## CHALLENGES:
a - Name the groups that the blog post below says were looking toward social issues.
b - In the blog post below, who acknowledges that art movements in general have very little effect on the mass of people?
c - Summarize the blog post below in two sentences.

## EXTRACTED TEXT:
################

Monday, November 24, 2008

I like that at some time in the near past the ideal work area went from an open desk surrounded by a million windows to a cave.

Saturday, November 22, 2008

Response # The Shock of The New

The Shock of The New was not particularly shocking. This is most likely because it's from about 30 years ago. It seems a good rule of thumb that after 30 years anything shocking becomes mundane. Or pointless.

I did like it, and not just because there were pictures. This presents a problem for me. How am I going to write about something I like? Difficult. Difficult. Difficult.

I could just agree that the art movement has gone the way of something... old. Just as easily I could agree that the very notion of Avante Guarde is extinct. Or at least should be. Burden had himself shot, and masturbated under a gallery floor, which didn’t leave a whole lot left to do. No more shocking, SHOCKING I should say, progression.

But, what I really got a kick from was Robert Hughes acknowledging that art movements in general have very little effect on the mass of people. This of course makes sense. A very small percentage of people give a damn. And of that small percentage the majority either is practicing art in some way, or at the very least writing about it. So, as I seem to be doing a lot as of late... I’m going to focus on the internet.

Because before the internet, if I am to believe what Hughes has to say, in many cases art was being made for the masses. Sure they didn’t care, but it would be hard to say that they were not being taken into account. The internet though, has created a whole different beast. Or a hose of a different color. Or something.

Resulting from limited communication and transportation artists were previously forced to create work that engaged their locality and community. There was a desire to address this. That is if we are to look at the Constructivists, BauHaus, DaDa, they were looking towards social issues and not glancing at their twitter feed. With the arrival of the internet we can all now participate in an unpleasant array of insular systems. There are so many artists tooting each others cyber horns that not much else gets taken into account.

################

## Stored dataset items:
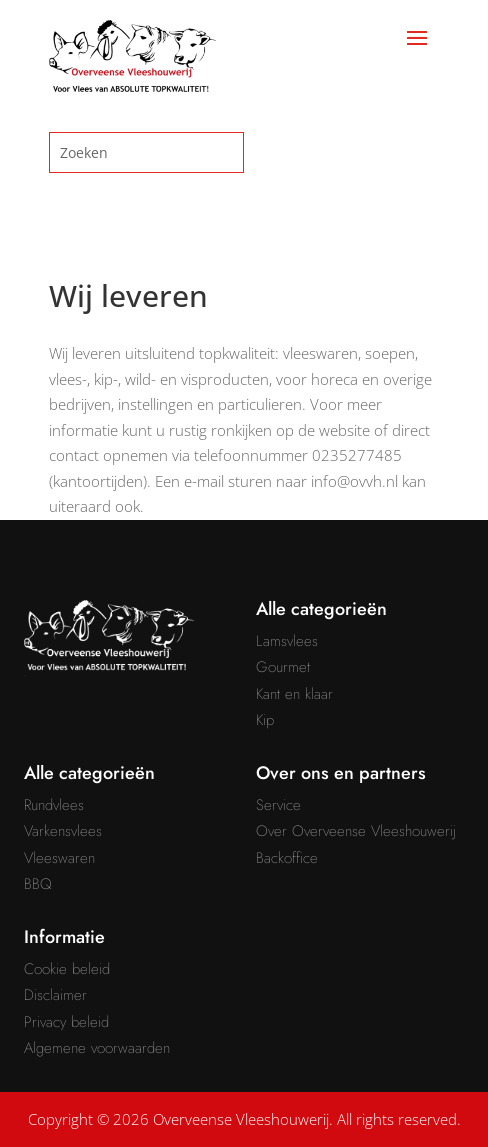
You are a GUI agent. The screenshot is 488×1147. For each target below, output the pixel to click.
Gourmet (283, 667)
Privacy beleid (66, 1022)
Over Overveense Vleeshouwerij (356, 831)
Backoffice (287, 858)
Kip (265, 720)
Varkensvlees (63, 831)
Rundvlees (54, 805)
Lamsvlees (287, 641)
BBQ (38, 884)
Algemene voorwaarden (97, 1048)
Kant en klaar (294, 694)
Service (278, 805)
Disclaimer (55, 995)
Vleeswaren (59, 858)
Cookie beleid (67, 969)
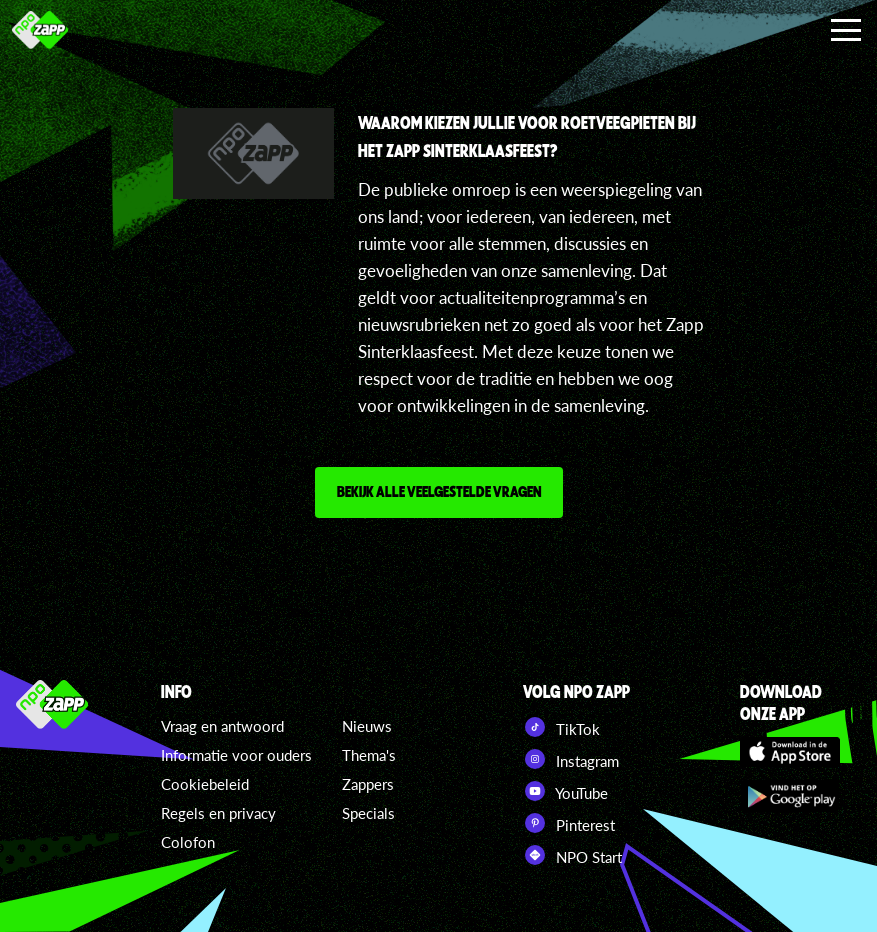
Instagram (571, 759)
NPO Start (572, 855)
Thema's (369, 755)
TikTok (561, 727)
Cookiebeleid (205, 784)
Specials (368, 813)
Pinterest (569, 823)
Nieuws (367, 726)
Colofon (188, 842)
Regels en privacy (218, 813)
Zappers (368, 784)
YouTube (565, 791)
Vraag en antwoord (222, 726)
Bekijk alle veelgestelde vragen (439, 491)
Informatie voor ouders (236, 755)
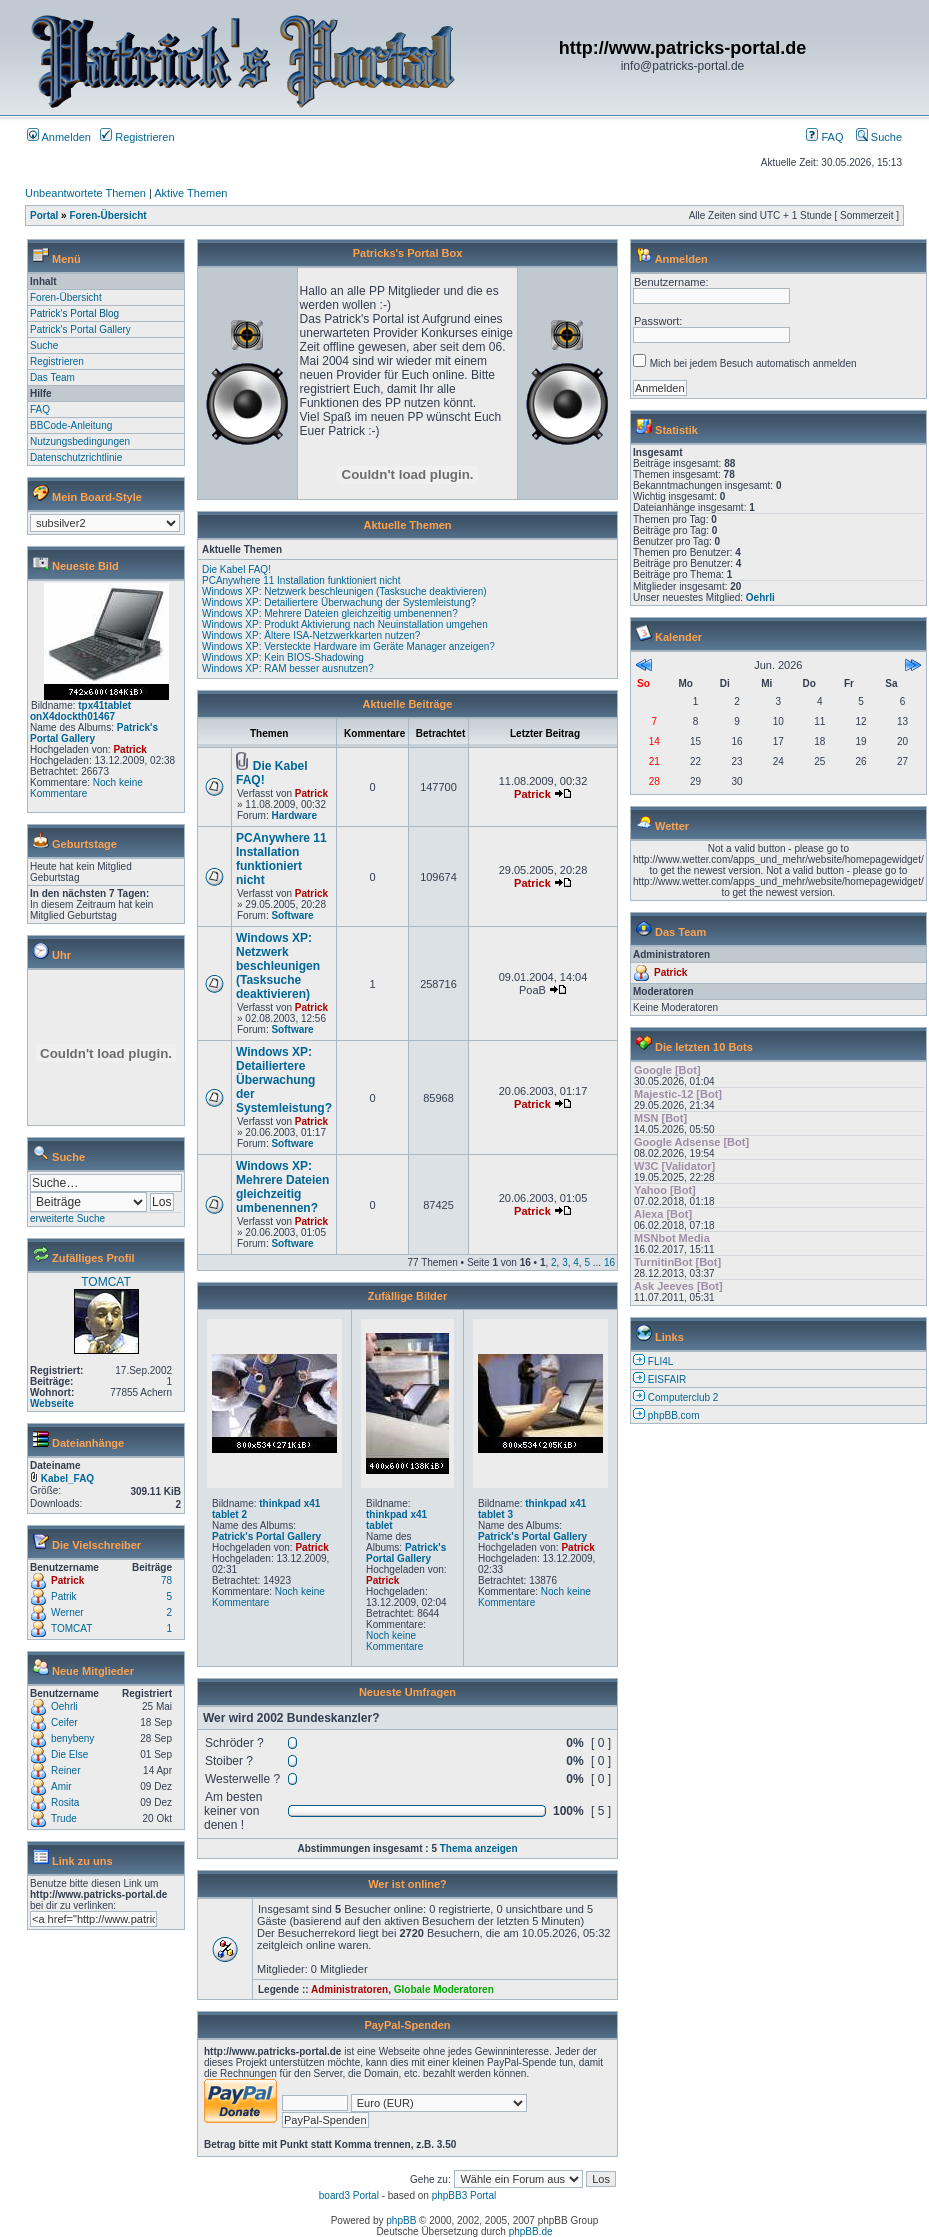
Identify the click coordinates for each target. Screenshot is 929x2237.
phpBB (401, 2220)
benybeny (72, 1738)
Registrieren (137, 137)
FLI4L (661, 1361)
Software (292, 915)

################

## TASK-BY-TASK RESULTS:
a - Constructivists, BauHaus, DaDa

b - Robert Hughes

c - Responding to The Shock of The New, the writer finds it not particularly shocking, since it is about 30 years old, but likes it and welcomes Robert Hughes's point that art movements have very little effect on most people. The writer argues that artists once had to engage their locality and community, whereas the internet now lets them take part in insular systems where they promote each other and little else gets taken into account.